You will be able to:

  • List the conditions needed to require a Welch's t-test
  • Calculate the degrees of freedom for a Welch's t-test
  • Calculate p-values using Welch's t-test

T-test review

Recall that t-tests are a useful method for determining whether the mean of two small samples indicate different underlying population parameters. The reasoning behind this begins with the use of z-tests to calculate the likelihood of sampling a particular value from a normal distribution. Furthermore, by the central limit theorem, the mean of a sample is a normally distributed variable centered around the actual underlying population mean. That said, t-tests are more appropriate for small samples (n_observations < 30), due to disproportionate tails. Finally, recall that the t-distribution actually converges to a normal distribution as the degrees of freedom continues to increase.

A normal distribution vs. t-distributions with varying degrees of freedom. Note how the t-distribution approaches the normal distribution as the degrees of freedom increases. Recall that when performing a two-sample t-test, assuming that sample variances are equal, the degrees of freedom equals the total number of observations in the samples minus two.

Welch's t-test

Just as Student's t-test is a useful adaptation of the normal distribution which can lead to better likelihood estimates under certain conditions, the Welch's t-test is a further adaptation that accounts for additional perturbations in the underlying assumptions of the model. Specifically, the Student's t-test assumes that the samples are of equal size and equal variance. When these assumptions are not met, then Welch's t-test provides a more accurate p-value.

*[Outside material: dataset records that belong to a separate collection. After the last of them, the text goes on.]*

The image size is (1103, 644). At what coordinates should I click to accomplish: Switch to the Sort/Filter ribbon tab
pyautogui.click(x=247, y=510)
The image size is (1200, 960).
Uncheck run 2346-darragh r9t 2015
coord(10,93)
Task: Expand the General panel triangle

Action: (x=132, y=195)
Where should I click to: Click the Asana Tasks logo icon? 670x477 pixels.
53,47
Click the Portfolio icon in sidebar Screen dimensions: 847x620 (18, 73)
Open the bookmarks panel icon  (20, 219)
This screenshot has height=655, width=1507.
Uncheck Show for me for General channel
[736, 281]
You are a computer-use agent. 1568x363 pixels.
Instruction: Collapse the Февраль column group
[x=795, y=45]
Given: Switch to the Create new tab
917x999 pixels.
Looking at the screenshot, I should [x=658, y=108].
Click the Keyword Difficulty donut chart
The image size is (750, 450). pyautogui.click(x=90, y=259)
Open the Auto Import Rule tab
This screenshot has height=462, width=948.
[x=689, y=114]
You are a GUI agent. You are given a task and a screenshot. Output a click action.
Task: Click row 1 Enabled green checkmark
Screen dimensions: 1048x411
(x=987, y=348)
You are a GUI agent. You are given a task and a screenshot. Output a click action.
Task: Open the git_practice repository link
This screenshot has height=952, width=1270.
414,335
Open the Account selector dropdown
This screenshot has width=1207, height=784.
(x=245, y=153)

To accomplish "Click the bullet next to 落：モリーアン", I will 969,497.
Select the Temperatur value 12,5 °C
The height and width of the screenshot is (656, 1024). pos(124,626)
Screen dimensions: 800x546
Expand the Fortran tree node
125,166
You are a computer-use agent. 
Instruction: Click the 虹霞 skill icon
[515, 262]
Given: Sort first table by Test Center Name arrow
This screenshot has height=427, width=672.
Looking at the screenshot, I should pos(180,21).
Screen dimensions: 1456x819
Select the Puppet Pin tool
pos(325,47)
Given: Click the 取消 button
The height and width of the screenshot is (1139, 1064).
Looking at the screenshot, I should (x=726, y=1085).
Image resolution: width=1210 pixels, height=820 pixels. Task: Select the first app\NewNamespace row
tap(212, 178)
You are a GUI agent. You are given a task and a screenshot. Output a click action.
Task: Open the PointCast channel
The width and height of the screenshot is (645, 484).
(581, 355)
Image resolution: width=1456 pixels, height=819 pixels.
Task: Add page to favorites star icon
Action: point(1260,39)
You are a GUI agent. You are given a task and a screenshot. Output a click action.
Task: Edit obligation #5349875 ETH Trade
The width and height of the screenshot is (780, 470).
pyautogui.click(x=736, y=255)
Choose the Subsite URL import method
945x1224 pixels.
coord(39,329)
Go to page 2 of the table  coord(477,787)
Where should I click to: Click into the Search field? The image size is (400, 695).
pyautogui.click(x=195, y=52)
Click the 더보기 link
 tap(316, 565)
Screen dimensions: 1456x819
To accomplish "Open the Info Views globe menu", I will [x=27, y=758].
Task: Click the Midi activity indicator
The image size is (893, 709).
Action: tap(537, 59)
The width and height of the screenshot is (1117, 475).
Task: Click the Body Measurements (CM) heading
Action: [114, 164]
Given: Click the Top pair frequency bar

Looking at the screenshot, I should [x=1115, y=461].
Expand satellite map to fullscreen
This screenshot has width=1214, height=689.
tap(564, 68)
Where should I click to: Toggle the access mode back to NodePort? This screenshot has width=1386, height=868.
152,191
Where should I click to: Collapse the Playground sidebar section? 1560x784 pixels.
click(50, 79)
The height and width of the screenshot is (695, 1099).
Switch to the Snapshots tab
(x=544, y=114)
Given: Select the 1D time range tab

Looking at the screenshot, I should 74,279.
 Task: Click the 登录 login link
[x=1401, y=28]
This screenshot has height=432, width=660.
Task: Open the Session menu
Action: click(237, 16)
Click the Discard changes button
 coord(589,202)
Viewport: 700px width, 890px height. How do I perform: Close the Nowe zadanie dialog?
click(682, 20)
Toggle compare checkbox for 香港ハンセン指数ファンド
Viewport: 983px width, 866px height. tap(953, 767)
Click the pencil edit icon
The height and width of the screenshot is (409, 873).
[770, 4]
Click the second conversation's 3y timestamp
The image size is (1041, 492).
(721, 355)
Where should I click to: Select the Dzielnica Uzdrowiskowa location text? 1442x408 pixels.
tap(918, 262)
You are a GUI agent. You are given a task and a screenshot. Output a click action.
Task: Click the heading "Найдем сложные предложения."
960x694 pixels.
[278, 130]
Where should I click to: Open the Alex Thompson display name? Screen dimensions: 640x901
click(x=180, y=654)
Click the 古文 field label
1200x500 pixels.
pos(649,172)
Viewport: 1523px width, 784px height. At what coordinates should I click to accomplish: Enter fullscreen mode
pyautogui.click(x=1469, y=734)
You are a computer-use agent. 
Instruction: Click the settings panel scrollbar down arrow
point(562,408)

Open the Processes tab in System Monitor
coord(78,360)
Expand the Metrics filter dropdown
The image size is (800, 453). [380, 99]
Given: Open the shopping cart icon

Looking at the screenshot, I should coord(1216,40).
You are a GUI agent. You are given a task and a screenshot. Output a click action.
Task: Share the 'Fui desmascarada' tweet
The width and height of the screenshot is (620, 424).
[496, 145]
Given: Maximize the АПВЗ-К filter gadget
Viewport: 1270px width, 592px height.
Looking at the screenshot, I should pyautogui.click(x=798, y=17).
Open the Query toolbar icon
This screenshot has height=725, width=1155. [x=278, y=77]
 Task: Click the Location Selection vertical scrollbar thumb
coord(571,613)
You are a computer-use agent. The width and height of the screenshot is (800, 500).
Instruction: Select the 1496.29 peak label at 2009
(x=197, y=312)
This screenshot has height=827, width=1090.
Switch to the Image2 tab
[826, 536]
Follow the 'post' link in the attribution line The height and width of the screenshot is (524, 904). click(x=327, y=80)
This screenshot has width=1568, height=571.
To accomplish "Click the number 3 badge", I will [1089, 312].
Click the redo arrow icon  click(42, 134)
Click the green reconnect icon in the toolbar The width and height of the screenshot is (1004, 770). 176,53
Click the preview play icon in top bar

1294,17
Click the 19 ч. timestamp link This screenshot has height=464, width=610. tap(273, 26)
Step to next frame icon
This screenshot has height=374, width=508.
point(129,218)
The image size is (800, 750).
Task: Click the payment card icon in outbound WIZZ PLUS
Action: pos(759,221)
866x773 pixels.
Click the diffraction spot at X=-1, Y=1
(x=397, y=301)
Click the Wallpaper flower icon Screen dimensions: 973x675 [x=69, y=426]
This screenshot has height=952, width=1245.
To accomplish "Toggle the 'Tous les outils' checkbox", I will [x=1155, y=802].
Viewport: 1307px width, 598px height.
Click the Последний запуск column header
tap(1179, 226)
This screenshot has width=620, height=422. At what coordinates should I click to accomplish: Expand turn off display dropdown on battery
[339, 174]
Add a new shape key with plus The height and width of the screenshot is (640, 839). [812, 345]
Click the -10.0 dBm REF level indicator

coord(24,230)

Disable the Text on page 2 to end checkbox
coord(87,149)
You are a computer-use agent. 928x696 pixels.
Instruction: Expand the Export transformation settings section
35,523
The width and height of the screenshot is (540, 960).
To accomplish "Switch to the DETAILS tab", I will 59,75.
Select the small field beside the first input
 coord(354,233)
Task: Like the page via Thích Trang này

Here is how you calculate it:

$ \Large t = \frac{\bar{X_1}-\bar{X_2}}{\sqrt{\frac{s_1^2}{N_1} + \frac{s_2^2}{N_2}}} = \frac{\bar{X_1}-\bar{X_2}}{\sqrt{se_1^2+se_2^2}}$ where

  • $\bar{X_i}$ - mean of sample i
  • $s_i^2$ - variance of sample i
  • $N_i$ - sample size of sample i

The modification is related to the degrees of freedom in the t-test, which tends to increase the test power for samples with unequal variance. When two groups have equal sample sizes and variances, Welch’s t-test tends to give the same result as the Student’s t-test. However, when sample sizes and variances are unequal, Student’s t-test is quite unreliable, whereas Welch’s tends perform better.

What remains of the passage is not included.